Driver Ed Prepares Teens for the Future

Caden Trenary, Staff Reporter

Driver education helps young teens learn the basics of road safety and how to drive.

Driver Ed instructor Verla Vais has been teaching the course for 12 years.

A car steering wheel. Caden Trenary photo.

“You are required to complete 30 hours of curriculum in class or, recently, due to the pandemic, it’s now offered online. The curriculum consists of the basics of driving a car to the different things you’ll experience while driving.  It goes through different highway systems, driving distances you should observe, driving alongside trucks and many other things related to taking on the responsibility of driving,” Vais said.

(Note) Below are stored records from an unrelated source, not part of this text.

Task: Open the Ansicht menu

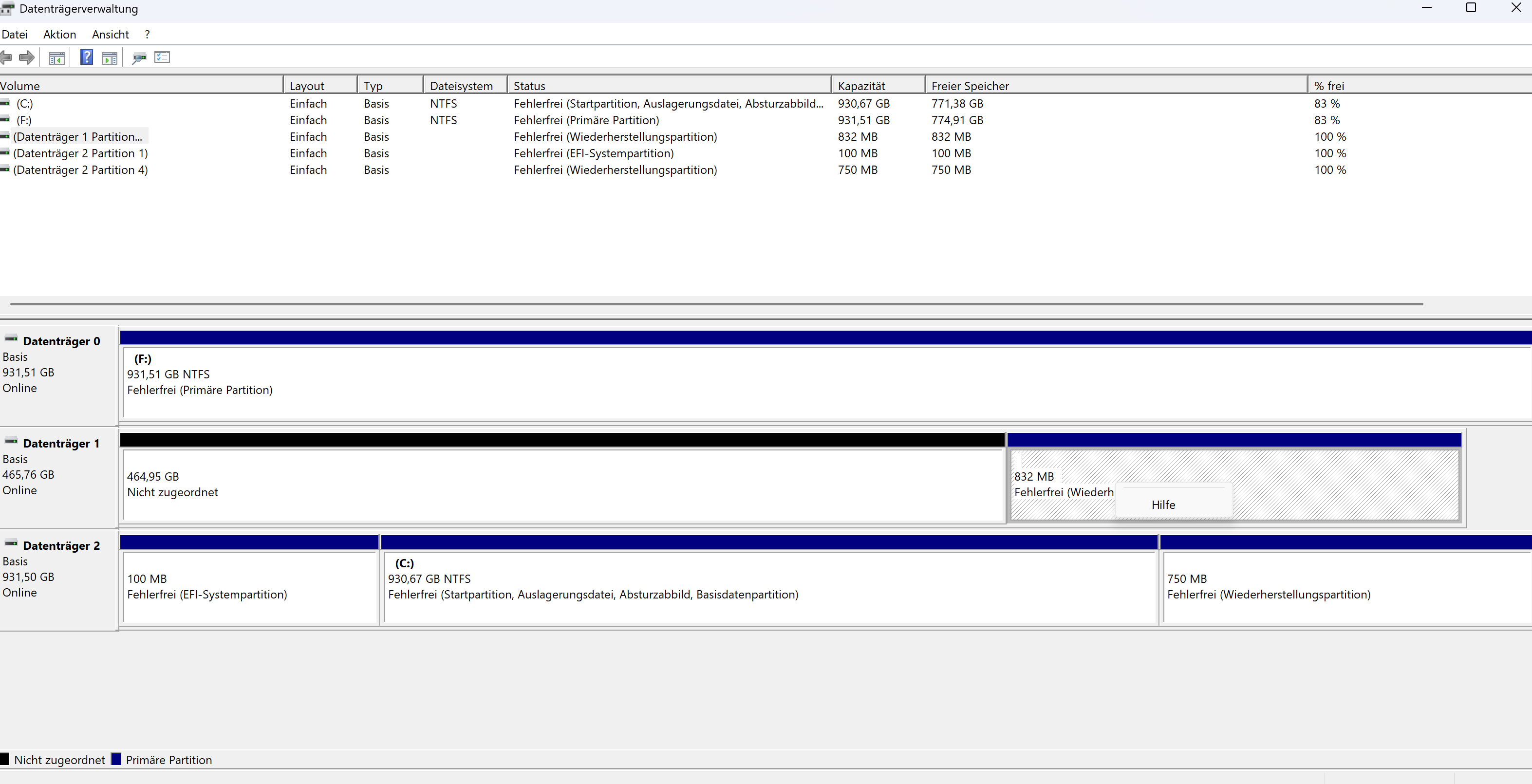Action: [x=110, y=35]
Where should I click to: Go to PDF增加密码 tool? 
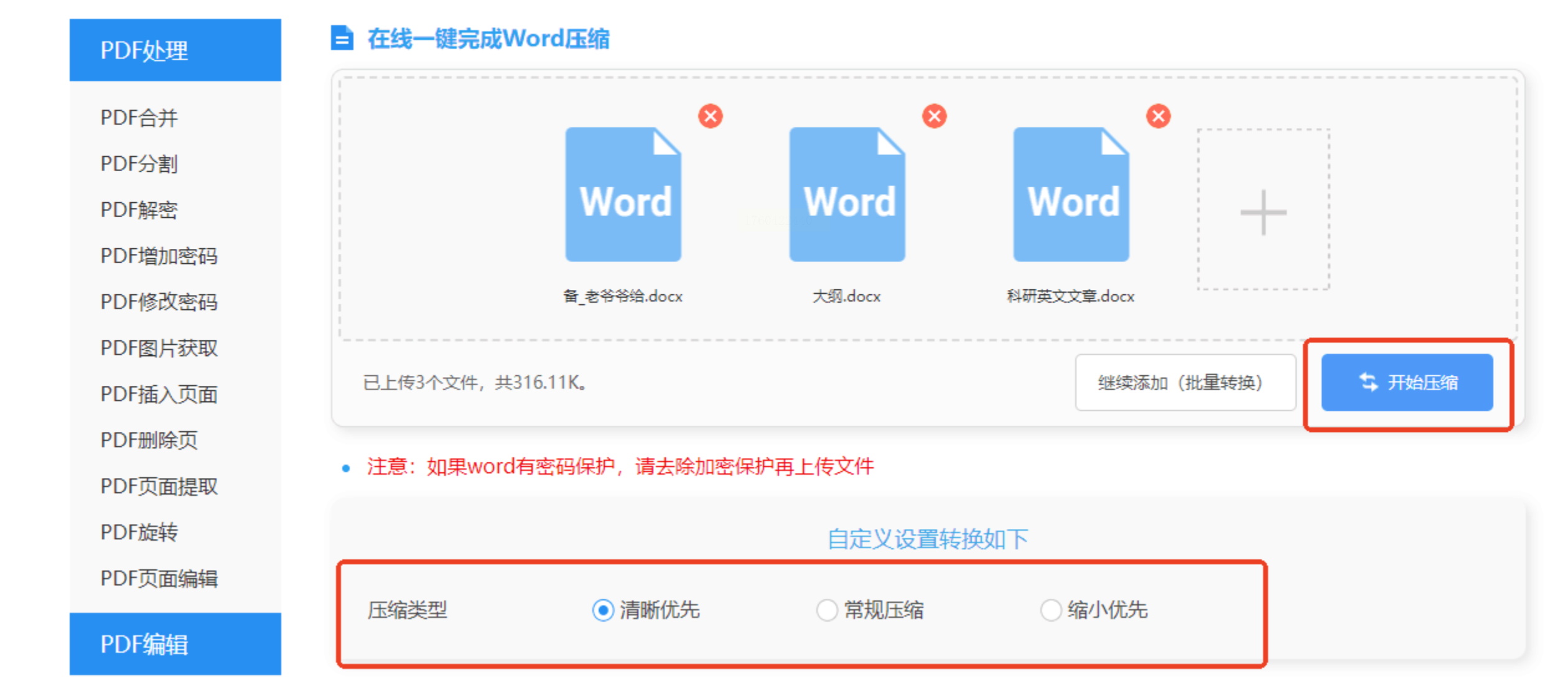[x=159, y=256]
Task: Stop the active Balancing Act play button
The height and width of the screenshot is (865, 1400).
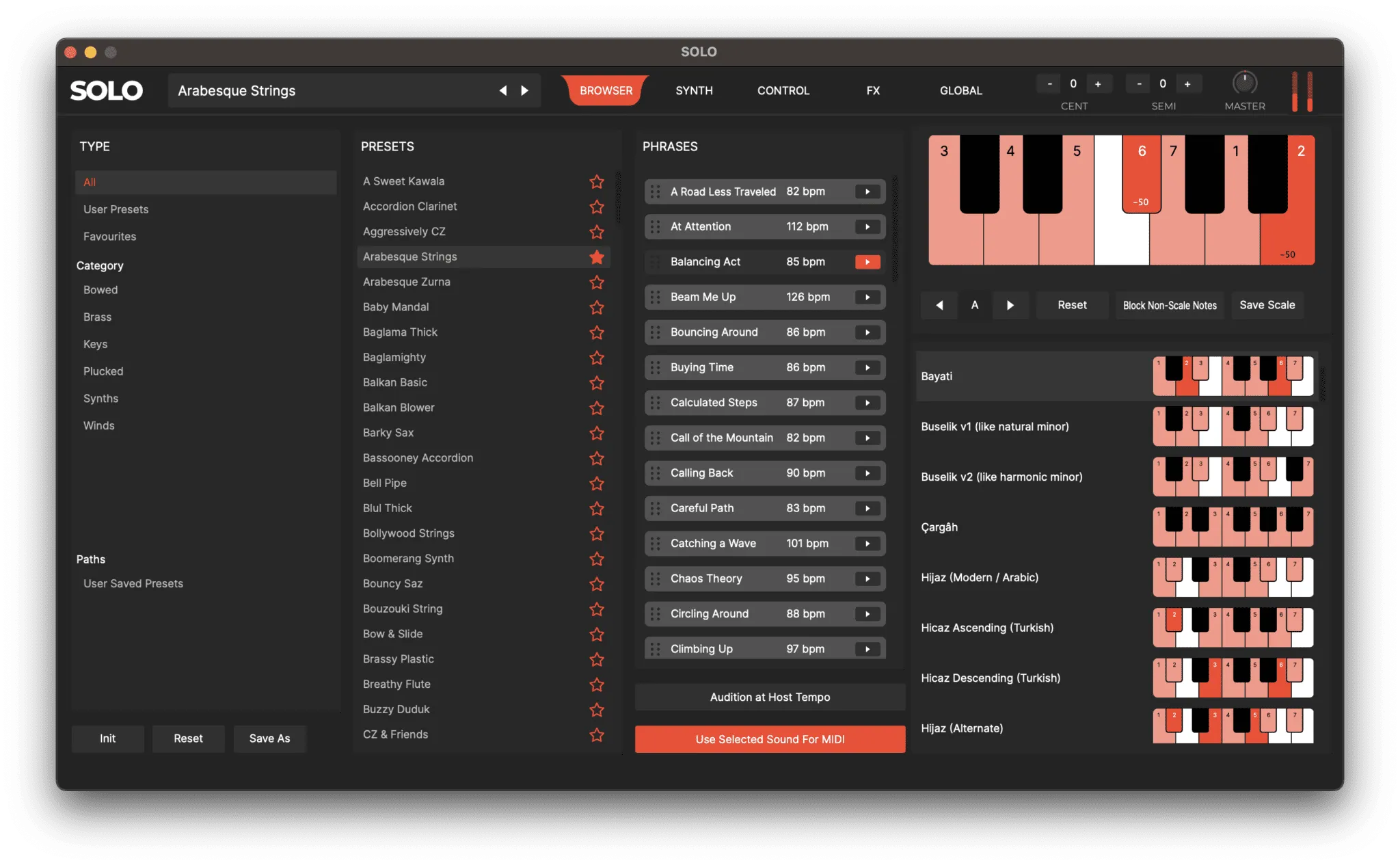Action: pos(867,262)

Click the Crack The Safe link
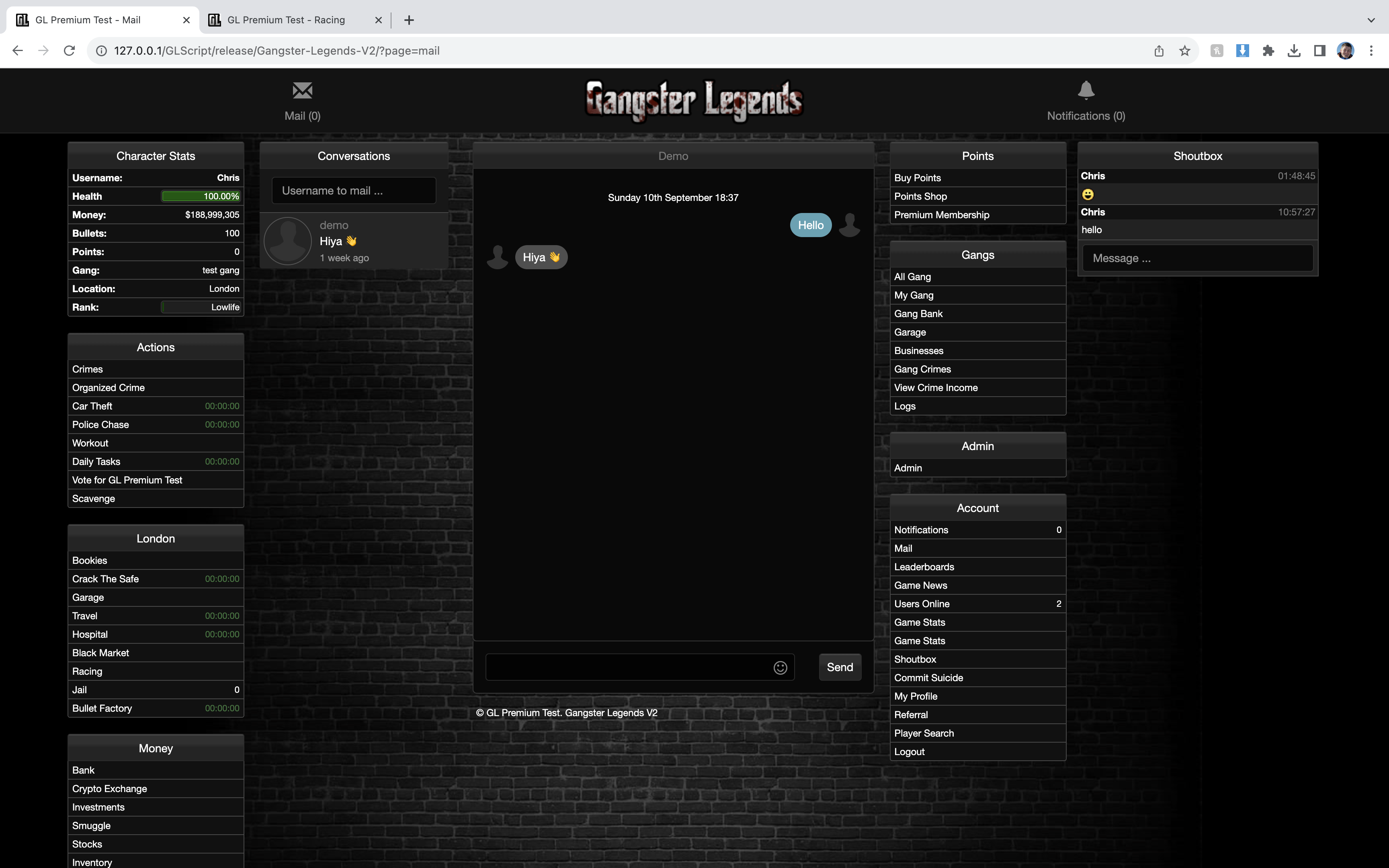click(x=106, y=579)
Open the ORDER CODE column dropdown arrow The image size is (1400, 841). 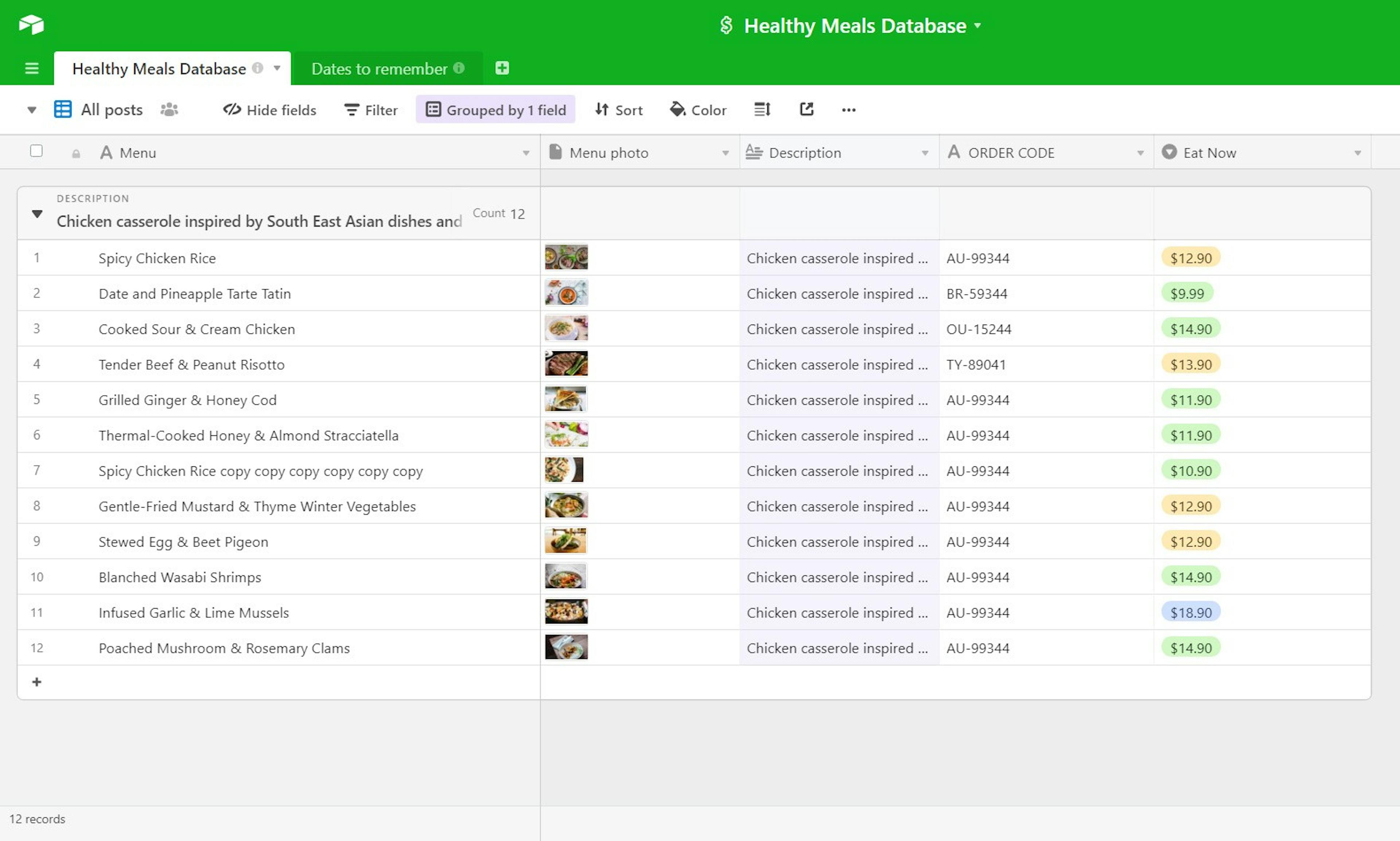[x=1140, y=153]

Vais thinks it is important for students to take driver education to become better drivers and to overcome any bad habits picked up by parents. For the driving portion of the class, students need to have 12 hours of driving time which includes six observation hours and six driving hours.

“You need to know driving is the most important thing to concentrate on.  So, when you are behind the wheel with that two-ton machine all your focus has to be on the road.  Being on cell phones and other distractions in the car need to be minimized because you never know when something could happen and you might not be around to tell the story later,” Vais said.

Freshman Riley Davis is taking driver education to better his skills as a driver and to eventually get a license. Davis said the classes are very informative. The first driving lesson was stressful for Davis, but he said it’s helping him refine his skills as a driver.

“I feel like I’ll do alright on my driver’s test,” Davis said.